Document excerpt »
****************
Real Judge Susan Dobrich watched some of the proceedings from the benches.

One rowdy spectator has to be removed because she insists the judge wait while she take a cell phone call.

The 33 junior detectives include Sabrina Baird, Veronica Disse, Shaun Elliott, Cade Stevenson, Ian Daly, Chante Williams, Adin Williams, Leigh Ann Walker, Ashley Steele, Christianna Schommer, Jewelianna Robison, Lauren Ridenour, Elizabeth Neuerburg, Edward Mozader, Kalli Mead, MaKayla McKenzie, Nick Labadie, Kyra Kuriata, Jack Kison, Logan Huycke, Tyler Heflin, Hailee Green, Kourtney Glaser, Raven Garritano, Gabrielle Evans, Lyric Diaz, Amber Butrick, Dominic Butler, Mary Bonomo, Sarrah Blumka, Coral Bidelman, Michelle Baldwin and Kasondra Carter.

Gabrielle Evans is appointed bailiff to assist Deputy Ken Cox in maintaining order in court.

Jack Kison gives the people’s opening statement to jurors, who include Bob Cochrane and Sandi Hoger of the Council on Aging, laying out what the evidence will show about a crime occurring in Dowagiac on July 29, 2011.

The deceased will be found clutching in his cold, dead hands what the prosecution alleges is a strand of Helper’s hair. Their theory is that denied a TV show of her own while four others got them, in a “fit of emotional rage,” she confronted him and put a bullet through his heart with a .40-caliber gun.

Kison promises that he and his colleagues will prove Helper’s guilt beyond a reasonable doubt, although defense team spokeswoman Hailee Green stands ready to muddy the waters by arguing that Jowell slashed at her with a knife and fearful for her life in the face of his attack, Helper acted in self-defense.

Other extenuating circumstances are that Jowell was a candidate for a fatal heart attack anyway after consuming too many energy drinks and toxic mushroom soup.

“If anyone else wants to sit in the corner, keep that up,” Judge Justice warns.

Dowagiac Officer Jim Kusa played the witness who showed Ima show to shoot. “I knew she was mad,” he testified, “but I didn’t think she’d go that far. I would have tried to stop her.” He said she felt she needed a gun for protection.

Spectators across the courtroom crack up at one of the student’s “objection — too many objections.”
They get nowhere with the judge, who early on decided, “I’m just going to overrule everything today.”

Amy Anderson of ETS portrays Dr. Rig R. Mortis, the county medical examiner who has to be cuffed.

Detective Phil Small answers the question of what rocker Ted Nugent would look like in drag with an outfit that combines camouflage pants and hat and hiking boots with a frilly frock and too much makeup.

His character, Nate/Natalie Nature, a gung-ho environmentalist, is confused about gender.
He found the tainted mushrooms witness Vidalia Onion put in the soup Jowell consumed.

“She makes toothpaste out of onions,” Nature, who’s getting his own show, too, tells the court.
The prosecution rests at 2:43.

Helper takes the stand in her own defense and promptly announces that she’s now going by a different name, J.Lo. She’s out on bond “for conjugal visits,” she bats her eyes at Kusa’s character.

Helper, who claims to teach autistic children at a senior center to tug at the jury’s heartstrings, recalls that Simon was not his normal self, stumbling around, choking and “acting weird.”
****************
Material supplied »
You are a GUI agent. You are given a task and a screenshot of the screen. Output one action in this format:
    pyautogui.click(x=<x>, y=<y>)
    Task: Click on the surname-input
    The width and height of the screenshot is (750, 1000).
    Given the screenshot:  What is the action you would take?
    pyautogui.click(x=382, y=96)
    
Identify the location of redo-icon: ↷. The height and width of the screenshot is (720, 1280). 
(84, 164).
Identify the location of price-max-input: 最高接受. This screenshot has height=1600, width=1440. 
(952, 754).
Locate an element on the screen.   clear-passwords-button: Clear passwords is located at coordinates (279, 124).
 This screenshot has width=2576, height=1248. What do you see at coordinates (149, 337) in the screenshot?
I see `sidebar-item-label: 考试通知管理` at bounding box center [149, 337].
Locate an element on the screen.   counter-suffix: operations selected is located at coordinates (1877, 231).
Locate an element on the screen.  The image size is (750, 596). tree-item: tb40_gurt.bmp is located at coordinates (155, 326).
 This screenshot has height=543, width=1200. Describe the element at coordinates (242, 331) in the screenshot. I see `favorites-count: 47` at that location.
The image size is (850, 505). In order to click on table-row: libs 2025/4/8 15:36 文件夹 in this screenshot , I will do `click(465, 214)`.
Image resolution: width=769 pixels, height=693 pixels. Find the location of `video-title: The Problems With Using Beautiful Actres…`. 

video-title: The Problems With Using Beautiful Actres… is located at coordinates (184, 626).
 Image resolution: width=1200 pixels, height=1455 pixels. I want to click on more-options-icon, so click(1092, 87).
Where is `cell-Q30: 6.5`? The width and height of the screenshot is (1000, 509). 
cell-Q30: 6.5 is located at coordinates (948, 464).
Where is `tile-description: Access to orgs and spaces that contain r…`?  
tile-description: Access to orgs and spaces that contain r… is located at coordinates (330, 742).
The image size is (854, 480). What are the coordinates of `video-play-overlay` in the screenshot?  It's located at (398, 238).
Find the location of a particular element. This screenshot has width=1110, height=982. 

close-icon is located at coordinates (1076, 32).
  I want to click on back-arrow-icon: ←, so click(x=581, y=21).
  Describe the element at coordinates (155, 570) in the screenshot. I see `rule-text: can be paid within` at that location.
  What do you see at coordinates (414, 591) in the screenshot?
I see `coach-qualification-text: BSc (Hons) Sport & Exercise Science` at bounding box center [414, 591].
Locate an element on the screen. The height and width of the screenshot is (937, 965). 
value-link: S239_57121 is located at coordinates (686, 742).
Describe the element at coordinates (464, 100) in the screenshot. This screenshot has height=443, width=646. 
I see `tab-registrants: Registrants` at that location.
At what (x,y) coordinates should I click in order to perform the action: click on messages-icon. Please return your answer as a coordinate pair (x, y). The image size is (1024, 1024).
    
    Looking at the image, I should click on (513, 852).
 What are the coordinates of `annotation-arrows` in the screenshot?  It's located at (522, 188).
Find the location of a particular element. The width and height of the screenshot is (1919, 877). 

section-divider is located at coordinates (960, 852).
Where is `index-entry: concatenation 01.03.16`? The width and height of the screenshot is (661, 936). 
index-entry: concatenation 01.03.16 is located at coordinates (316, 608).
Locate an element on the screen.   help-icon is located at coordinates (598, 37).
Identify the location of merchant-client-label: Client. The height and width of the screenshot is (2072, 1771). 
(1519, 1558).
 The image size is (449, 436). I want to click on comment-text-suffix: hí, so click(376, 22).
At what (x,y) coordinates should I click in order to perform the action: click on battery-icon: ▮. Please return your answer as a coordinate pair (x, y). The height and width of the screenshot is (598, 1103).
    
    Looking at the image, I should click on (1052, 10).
****************
Exercise »
Copy everything in the mock trial article above word for word, from "Kison promises that" down to "gun for protection.".

Response area »
Kison promises that he and his colleagues will prove Helper’s guilt beyond a reasonable doubt, although defense team spokeswoman Hailee Green stands ready to muddy the waters by arguing that Jowell slashed at her with a knife and fearful for her life in the face of his attack, Helper acted in self-defense.

Other extenuating circumstances are that Jowell was a candidate for a fatal heart attack anyway after consuming too many energy drinks and toxic mushroom soup.

“If anyone else wants to sit in the corner, keep that up,” Judge Justice warns.

Dowagiac Officer Jim Kusa played the witness who showed Ima show to shoot. “I knew she was mad,” he testified, “but I didn’t think she’d go that far. I would have tried to stop her.” He said she felt she needed a gun for protection.